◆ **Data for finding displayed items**
-- begin --
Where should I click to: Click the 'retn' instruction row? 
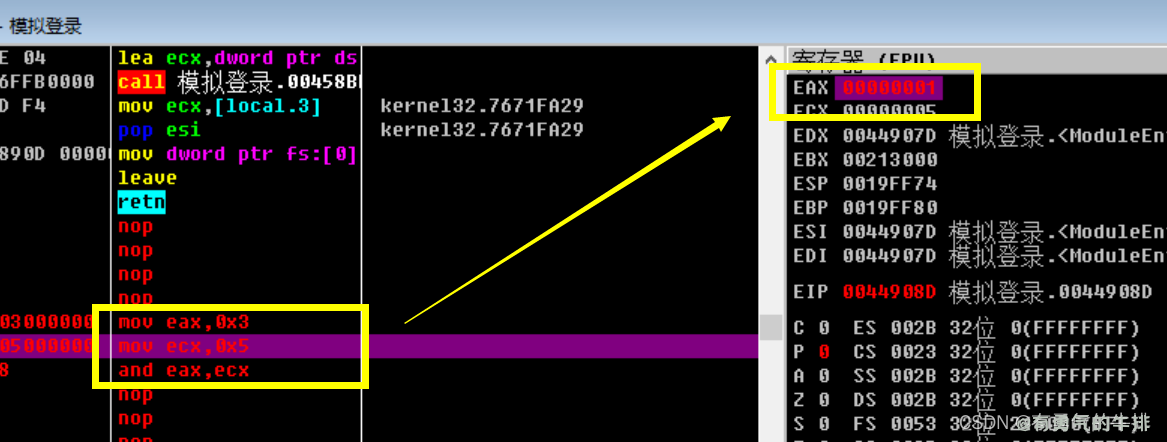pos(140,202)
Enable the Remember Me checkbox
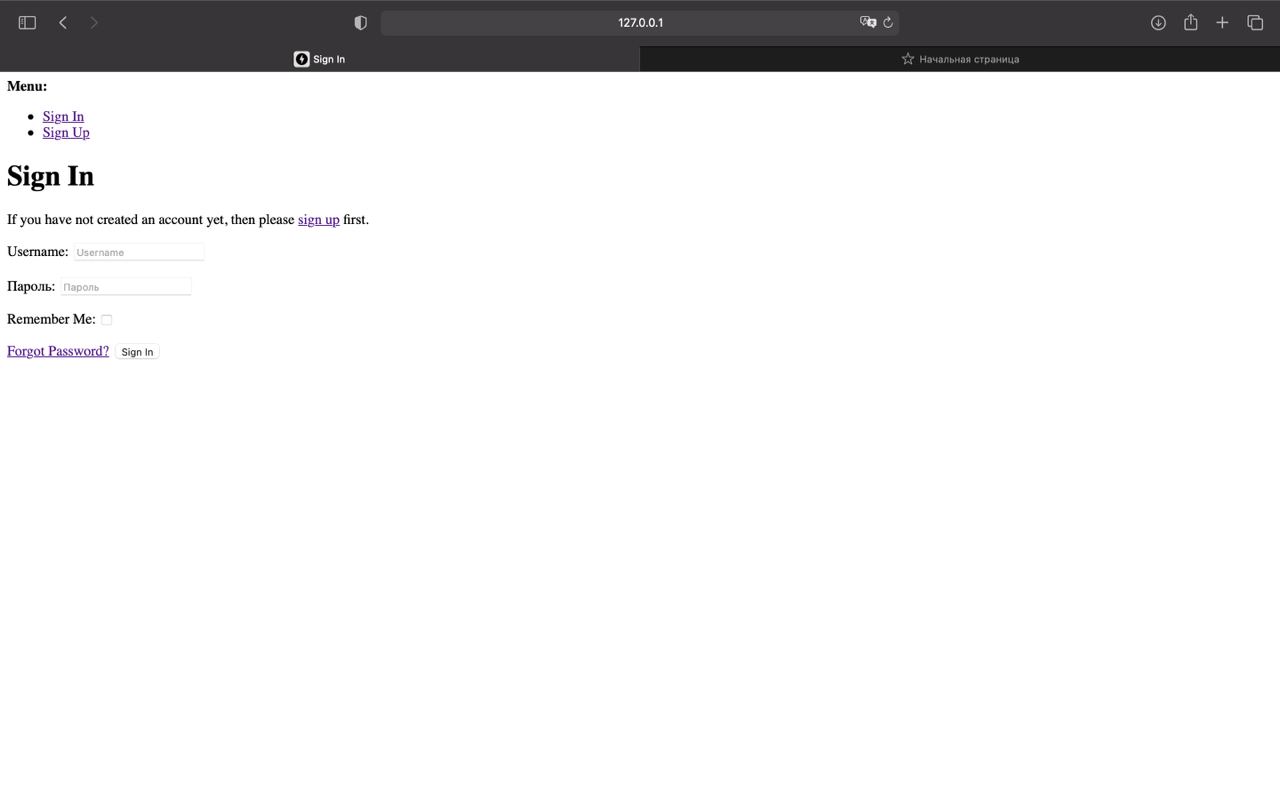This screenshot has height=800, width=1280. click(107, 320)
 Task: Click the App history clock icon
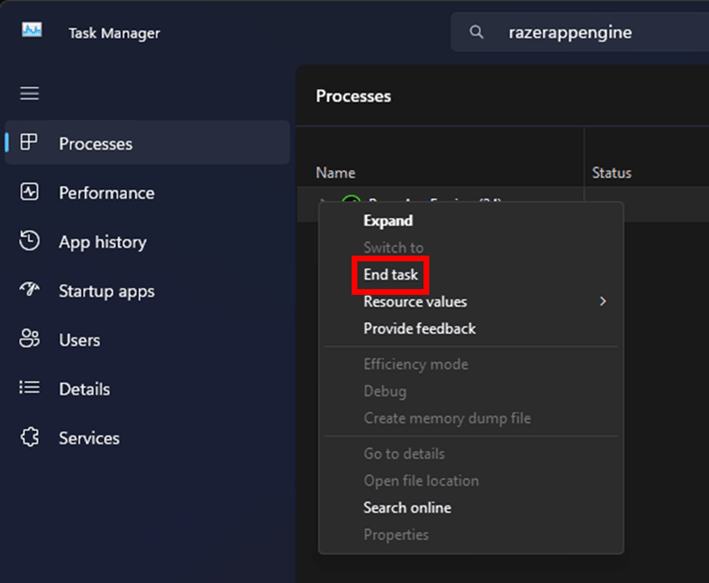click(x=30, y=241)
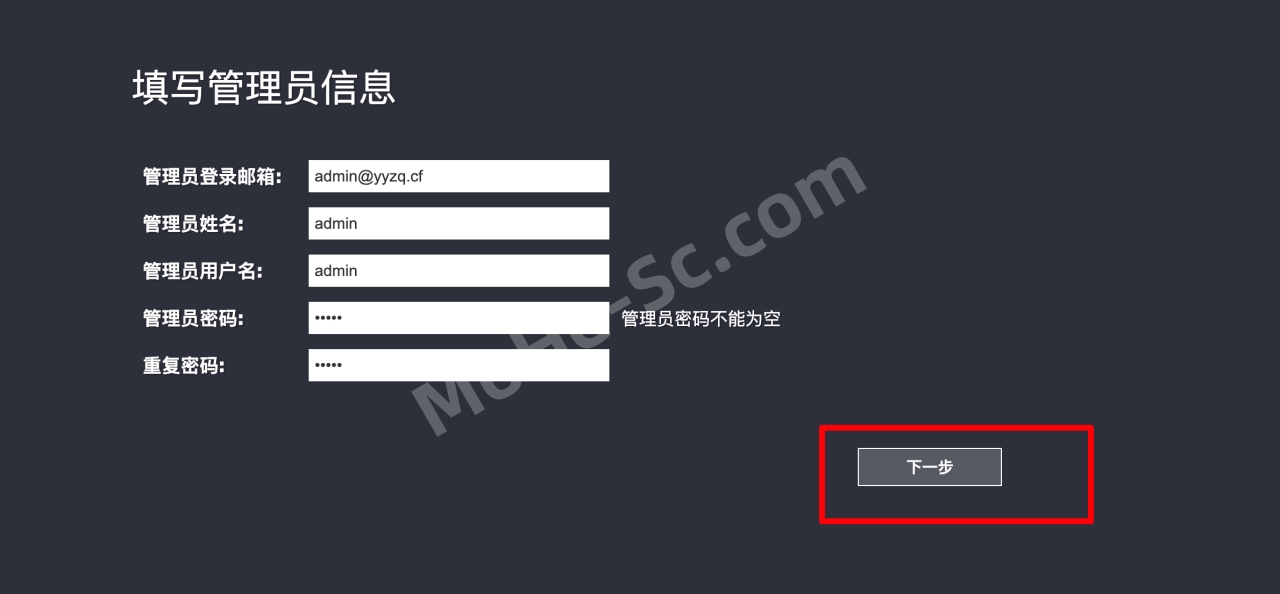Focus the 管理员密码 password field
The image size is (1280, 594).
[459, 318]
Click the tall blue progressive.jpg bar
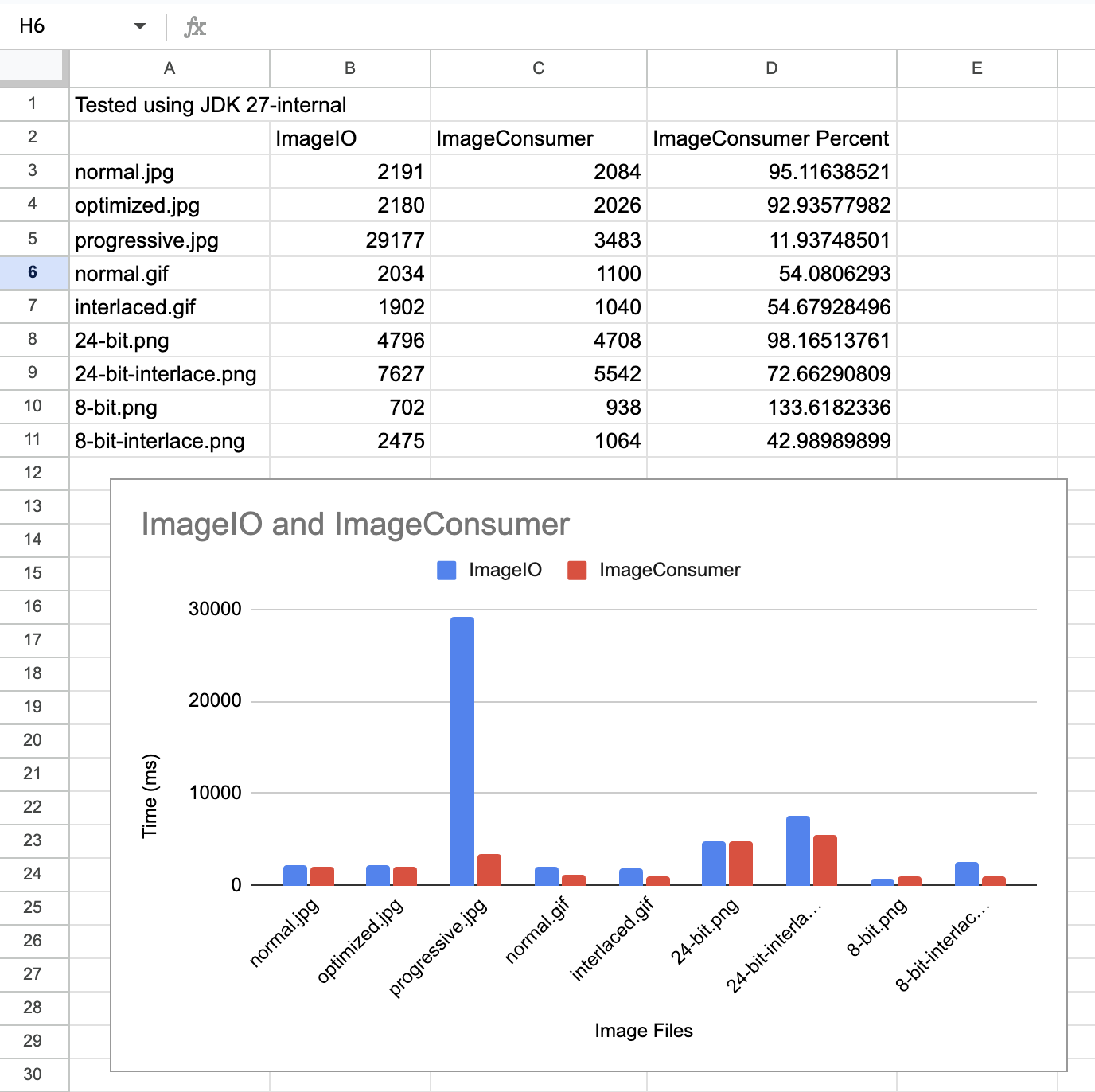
-- end --
◆ **Your objective**
Please swap "icon" for "button" throughout the data above, changing nothing else, and leave out the pictures when you write the lines again.

◆ **Result below**
Where should I click to: Click the 'retn' instruction row? 
pos(140,202)
Enable the Remember Me checkbox
This screenshot has height=800, width=1280. click(107, 320)
 Task: Click the App history clock button
click(x=30, y=241)
Focus the 管理员密码 password field
The image size is (1280, 594).
[459, 318]
Click the tall blue progressive.jpg bar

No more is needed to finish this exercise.